毎日09/26 03:06 <特報・クラッカー>京都大の研究所のHPが書き換えられる
1.キイワード;クラッカー
2.関係者;京都大学エネルギー理工学研究所(京都府宇治市)
3.概要;京都大学エネルギー理工学研究所のホームページがクラッカー(不正アクセス者)によって書き換えられ、一部のサービスが停止に追い込まれたことが25日、分かった。このクラッカーは改ざんしたページを“戦利品”として、クラッカーらが集う海外の別のHPに投稿していた。同研究所のネットワーク管理担当者らによると、不正侵入されたのは、同研究所のお知らせ情報を掲載していたHP。今月18日の昼前にアクセスされ、ページ内容をすべて消去したうえで、「(このページは)McM4nusによって所有された。安心できないシステムだ」との内容の英文に書き換えられたという。担当者らは学内からの通報で気づき、約4時間後にこのHPをつかさどるサーバーを停止した。同研究所の調べで、ブラジルからアクセスしたことが分かったが、クラッカーの正体は不明。サーバーのセキュリティーシステムの弱点が突かれたらしい。

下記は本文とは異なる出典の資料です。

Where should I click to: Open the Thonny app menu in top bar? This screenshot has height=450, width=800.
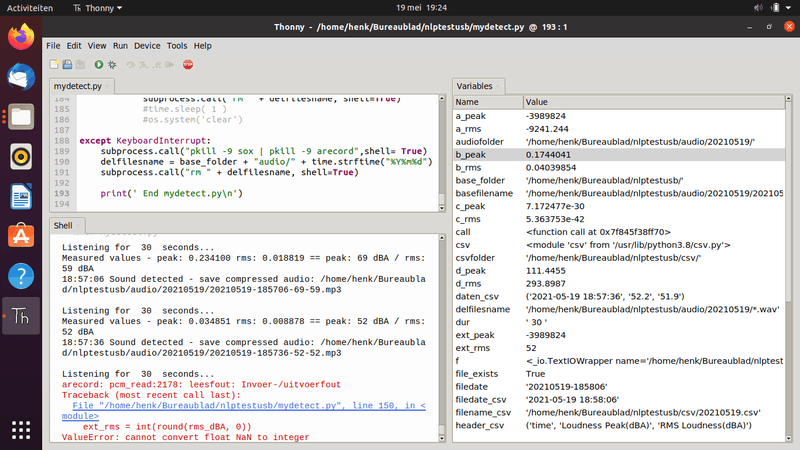[99, 7]
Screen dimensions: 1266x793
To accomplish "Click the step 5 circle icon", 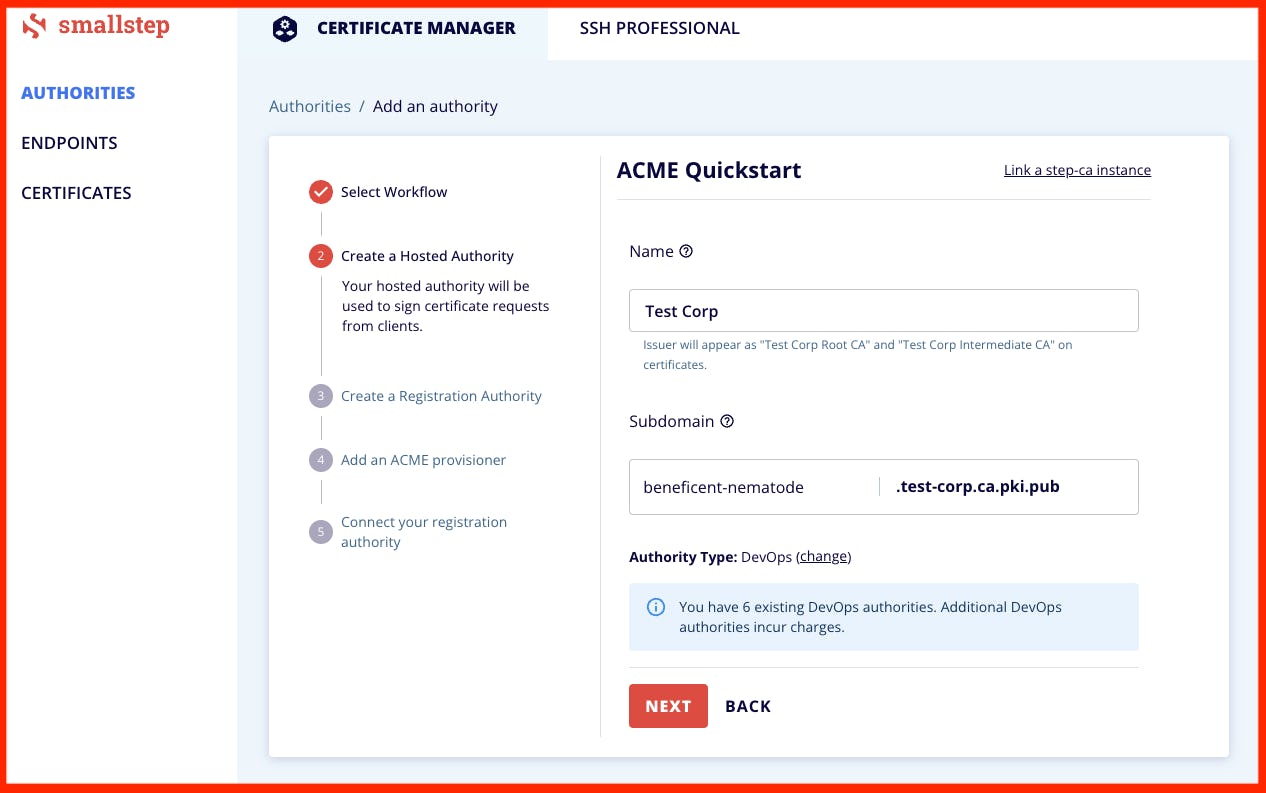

このHPには、京大の教員、学生、共同研究をしている海外の研究者らが主にアクセスしている。また同サーバーは、お知らせ情報のほか、実験結果の情報、日韓の大学や日米の研究者が共同で研究するためのデータ類も管理していたが、個人データなどプライバシー情報はなかった。バックアップも取ってあったが、管理している同研究所内の研究室はサーバーを当面停止する措置をとった。一方、クラッカーは改ざんしたこのページを、民間団体が主催するコンピューターセキュリティー関連のHPに掲示していた。「McM4nus」と名乗り、自身のメールアドレスも載せていた。このHPは、世界中のクラッカーらが改ざんページを投稿するなどして、互いの“腕を競い合う場”として知られている。ここに載っている日本関連の改ざんページは60件以上もあり、その中には今年1月以降頻発した不正侵入事件で改ざんされた中央省庁のページのほとんどや、関西の金融機関の改ざんページも入っている。